The call to prayer woke me up at four each morning this weekend. It was kind of hard to appreciate at the time, but it really was SO pretty. I think the imams are better at singing there than they are in Ifrane, because that was the prettiest call I had heard yet in my time here. The influence of religion in society continues to stun me. I can’t imagine living in an America with so many devout Christians. Of course, there are people all across the board here in terms of being devout and not very serious about their religion, just like you find everywhere. However, it still feels different here, like the amount of devout Muslims is higher here than, say, devout Christians in the US, and that they devout Muslims are generally more dedicated than devout Christians. Again, none of this is meant to be a judgement on any culture, it just seems like passion about religion is more common here. I’ll try to explore this topic more later.

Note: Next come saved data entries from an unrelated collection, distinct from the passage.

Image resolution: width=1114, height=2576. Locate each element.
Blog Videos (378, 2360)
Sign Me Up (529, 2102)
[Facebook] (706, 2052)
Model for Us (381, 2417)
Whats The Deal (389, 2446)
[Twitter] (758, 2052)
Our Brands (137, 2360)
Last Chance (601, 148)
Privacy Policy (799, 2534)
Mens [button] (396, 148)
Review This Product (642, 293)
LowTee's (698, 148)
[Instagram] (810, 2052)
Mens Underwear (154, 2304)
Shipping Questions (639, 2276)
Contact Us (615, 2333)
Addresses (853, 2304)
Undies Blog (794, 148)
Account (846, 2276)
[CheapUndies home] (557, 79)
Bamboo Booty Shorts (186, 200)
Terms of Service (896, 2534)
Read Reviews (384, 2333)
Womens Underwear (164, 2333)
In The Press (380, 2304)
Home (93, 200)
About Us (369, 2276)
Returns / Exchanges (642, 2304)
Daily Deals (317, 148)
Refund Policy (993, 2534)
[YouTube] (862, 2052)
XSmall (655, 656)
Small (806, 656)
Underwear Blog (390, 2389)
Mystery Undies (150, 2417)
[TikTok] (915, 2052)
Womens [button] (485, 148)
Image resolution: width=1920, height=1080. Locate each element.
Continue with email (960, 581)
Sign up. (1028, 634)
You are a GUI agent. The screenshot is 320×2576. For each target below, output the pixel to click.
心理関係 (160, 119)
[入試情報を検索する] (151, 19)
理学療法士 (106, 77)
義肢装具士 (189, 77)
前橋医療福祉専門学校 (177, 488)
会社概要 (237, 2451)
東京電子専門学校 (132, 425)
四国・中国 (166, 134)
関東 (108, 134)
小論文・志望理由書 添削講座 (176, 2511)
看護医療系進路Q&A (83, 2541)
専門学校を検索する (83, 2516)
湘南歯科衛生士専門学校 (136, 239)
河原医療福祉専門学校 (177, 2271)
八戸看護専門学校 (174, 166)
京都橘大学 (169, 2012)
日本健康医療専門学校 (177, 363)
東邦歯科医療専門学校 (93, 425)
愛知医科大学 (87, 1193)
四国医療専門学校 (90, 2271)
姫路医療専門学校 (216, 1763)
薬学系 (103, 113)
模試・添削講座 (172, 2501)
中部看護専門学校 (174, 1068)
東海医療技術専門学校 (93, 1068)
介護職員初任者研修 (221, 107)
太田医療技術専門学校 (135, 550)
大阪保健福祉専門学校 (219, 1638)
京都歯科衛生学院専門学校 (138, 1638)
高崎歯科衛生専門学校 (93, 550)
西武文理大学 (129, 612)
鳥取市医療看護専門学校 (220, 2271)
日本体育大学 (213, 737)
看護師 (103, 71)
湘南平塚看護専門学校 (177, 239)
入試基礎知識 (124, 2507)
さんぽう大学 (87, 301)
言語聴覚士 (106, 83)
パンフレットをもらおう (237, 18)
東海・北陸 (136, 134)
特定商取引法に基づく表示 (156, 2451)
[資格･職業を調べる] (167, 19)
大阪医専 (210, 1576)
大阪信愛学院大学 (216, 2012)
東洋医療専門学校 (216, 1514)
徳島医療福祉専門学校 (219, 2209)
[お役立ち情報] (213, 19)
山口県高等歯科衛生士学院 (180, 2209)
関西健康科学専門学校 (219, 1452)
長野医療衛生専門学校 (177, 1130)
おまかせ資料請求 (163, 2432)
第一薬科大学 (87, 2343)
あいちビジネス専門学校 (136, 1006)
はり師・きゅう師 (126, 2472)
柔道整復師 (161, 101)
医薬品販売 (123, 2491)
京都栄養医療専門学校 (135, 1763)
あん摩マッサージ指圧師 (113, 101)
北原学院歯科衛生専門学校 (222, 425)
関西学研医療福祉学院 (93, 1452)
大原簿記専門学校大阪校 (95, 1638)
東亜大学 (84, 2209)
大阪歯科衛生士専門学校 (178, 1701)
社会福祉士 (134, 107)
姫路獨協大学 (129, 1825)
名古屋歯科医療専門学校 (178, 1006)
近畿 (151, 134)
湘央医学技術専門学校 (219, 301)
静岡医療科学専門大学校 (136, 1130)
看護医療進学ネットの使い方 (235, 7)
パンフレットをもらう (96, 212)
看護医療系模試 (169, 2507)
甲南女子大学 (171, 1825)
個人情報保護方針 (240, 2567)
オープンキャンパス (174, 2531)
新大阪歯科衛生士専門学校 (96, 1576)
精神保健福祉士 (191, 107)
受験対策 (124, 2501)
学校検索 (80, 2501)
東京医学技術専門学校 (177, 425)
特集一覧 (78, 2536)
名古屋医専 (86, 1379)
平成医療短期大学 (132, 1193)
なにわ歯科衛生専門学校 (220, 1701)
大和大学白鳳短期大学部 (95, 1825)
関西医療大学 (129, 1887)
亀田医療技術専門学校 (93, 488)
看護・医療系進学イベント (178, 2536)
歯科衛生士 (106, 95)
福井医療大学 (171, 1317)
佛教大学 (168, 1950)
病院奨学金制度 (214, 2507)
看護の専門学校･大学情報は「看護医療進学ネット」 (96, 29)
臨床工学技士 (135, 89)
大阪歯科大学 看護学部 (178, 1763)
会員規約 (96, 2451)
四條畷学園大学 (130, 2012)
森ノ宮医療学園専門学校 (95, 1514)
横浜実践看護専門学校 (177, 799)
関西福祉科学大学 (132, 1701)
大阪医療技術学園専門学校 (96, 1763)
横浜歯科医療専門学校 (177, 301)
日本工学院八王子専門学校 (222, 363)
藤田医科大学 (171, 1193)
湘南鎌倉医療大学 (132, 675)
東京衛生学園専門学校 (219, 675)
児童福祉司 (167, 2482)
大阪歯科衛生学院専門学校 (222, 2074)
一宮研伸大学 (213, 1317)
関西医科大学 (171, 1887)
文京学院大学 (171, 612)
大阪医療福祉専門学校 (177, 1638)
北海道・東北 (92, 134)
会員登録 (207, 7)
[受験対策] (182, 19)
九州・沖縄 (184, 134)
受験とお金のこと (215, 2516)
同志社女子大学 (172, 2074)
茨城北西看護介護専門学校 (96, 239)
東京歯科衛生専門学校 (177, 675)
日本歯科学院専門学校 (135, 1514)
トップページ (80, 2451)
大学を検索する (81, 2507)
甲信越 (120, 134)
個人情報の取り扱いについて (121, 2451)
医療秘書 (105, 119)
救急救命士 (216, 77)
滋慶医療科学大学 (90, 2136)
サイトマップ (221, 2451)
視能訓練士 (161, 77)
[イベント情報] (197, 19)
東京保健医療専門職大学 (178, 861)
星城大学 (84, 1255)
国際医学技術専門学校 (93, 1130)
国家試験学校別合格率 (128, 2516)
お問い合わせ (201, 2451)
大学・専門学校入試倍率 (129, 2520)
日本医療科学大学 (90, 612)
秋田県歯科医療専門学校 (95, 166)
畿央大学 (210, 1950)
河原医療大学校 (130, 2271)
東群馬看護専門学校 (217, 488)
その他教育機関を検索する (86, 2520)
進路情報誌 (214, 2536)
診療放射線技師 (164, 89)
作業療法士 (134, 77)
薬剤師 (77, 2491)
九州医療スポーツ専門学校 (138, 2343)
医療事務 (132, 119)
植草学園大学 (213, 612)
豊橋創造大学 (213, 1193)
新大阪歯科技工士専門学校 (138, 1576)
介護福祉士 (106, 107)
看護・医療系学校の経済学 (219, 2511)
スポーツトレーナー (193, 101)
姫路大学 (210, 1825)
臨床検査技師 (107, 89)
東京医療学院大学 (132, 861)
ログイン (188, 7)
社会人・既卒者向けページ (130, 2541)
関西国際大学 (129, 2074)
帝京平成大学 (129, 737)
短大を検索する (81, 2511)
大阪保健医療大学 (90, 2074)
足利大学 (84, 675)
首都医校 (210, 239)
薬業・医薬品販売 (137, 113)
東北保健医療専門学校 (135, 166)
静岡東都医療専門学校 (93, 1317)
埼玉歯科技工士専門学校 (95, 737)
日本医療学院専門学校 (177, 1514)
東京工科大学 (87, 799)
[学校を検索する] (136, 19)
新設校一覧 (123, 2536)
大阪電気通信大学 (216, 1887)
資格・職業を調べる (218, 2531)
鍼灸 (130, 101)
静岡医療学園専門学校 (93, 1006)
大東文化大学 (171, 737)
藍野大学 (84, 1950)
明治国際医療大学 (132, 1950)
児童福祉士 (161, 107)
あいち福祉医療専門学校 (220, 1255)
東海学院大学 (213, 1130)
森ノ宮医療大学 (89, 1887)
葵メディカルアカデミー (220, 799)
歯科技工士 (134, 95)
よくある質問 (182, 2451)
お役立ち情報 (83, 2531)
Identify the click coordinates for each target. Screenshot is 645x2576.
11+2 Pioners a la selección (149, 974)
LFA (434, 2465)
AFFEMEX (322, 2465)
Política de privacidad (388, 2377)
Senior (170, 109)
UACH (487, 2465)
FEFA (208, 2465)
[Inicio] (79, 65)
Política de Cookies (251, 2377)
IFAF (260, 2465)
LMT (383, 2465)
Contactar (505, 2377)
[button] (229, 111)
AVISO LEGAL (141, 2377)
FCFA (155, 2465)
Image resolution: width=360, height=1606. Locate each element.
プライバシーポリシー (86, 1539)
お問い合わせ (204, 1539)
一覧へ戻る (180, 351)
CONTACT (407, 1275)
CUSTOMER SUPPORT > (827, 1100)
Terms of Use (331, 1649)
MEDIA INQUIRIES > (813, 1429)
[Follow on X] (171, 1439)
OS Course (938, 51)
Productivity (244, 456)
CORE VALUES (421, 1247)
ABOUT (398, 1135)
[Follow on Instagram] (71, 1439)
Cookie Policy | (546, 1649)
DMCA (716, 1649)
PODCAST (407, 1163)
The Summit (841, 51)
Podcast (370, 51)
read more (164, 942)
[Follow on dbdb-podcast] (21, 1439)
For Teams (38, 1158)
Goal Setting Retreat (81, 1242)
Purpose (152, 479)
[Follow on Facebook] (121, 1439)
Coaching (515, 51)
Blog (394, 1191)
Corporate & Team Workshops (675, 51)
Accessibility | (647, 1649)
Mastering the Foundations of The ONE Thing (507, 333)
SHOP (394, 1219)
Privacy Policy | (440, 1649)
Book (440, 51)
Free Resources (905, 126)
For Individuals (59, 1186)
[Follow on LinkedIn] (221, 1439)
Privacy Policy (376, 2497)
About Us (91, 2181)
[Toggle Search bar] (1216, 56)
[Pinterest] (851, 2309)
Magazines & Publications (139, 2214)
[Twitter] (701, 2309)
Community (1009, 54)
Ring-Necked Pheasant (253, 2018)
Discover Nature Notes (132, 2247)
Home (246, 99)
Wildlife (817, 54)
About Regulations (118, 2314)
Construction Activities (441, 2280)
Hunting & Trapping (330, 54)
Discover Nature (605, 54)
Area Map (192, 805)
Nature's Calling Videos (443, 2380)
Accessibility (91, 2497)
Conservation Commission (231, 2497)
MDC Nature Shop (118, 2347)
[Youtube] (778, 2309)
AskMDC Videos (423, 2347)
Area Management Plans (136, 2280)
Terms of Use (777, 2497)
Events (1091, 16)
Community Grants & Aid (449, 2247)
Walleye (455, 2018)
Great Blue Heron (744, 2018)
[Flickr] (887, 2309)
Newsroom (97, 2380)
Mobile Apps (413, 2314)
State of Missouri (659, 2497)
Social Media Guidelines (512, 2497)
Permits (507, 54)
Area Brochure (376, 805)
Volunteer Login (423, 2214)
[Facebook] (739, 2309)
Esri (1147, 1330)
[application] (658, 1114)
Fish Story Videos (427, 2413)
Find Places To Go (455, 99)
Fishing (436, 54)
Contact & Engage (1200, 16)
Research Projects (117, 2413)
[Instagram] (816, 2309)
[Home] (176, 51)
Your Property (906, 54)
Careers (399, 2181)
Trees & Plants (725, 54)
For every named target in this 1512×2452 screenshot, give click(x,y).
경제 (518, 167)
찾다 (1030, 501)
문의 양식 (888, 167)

I saw so many lots while on the train on the way there that had the beginning of a house built, meaning about a four foot high wall enclosing a sizable square. I just keep thinking about the book Poor Economics by Abhijit Banerjee and Esther Duflo, which cites slowly building a house as a common form of investment for the global poor. I wonder if these sites are abandoned or not, because most of them usually have trash in them, but they may not be abandoned, they could just be a work in progress. One of the hardest parts of being here is knowing how much money my family has at home. In the US, whenever the topic of money comes up and whether or not you can work your way to being wealthy, I immediately think of my father. He had to work his way through college, and he has worked graveyard and swing shifts to climb his way up over the past 27 years, and he put in everything it takes to achieve the type of salary he has and the lifestyle he’s been able to provide my family with. But now, I’m here, and I see people who put everything into owning their small business, and you just know that this is going to be what the rest of their life looks like. It feels unfair, and I know life is not fair; it is rough and challenging and beautiful all at the same time, but it’s not fair. The book Poor Economics actually completely changed my perspective on things like this. It really is incredible hearing the local people talk from a different perspective than I had entertained before. At dinner Saturday night, one of the men running the guesthouse we stayed at mentioned how Westerners work all the time and just try to earn more and more money instead of making what they need to live and simply enjoying the rest of their life. I certainly see what he means by that, but I also think there is great merit in working hard and being able to have a comfortable lifestyle and retirement. Also, without myself and my parents working hard I wouldn’t be able to be here and learn about this culture and have these great conversations, so I think there are two credible sides to this argument.  Personally, I don’t think there is anything wrong with wanting a comfortable life, but I do see how there can be too much excess for one person.  I think this is just a difference in what different people value.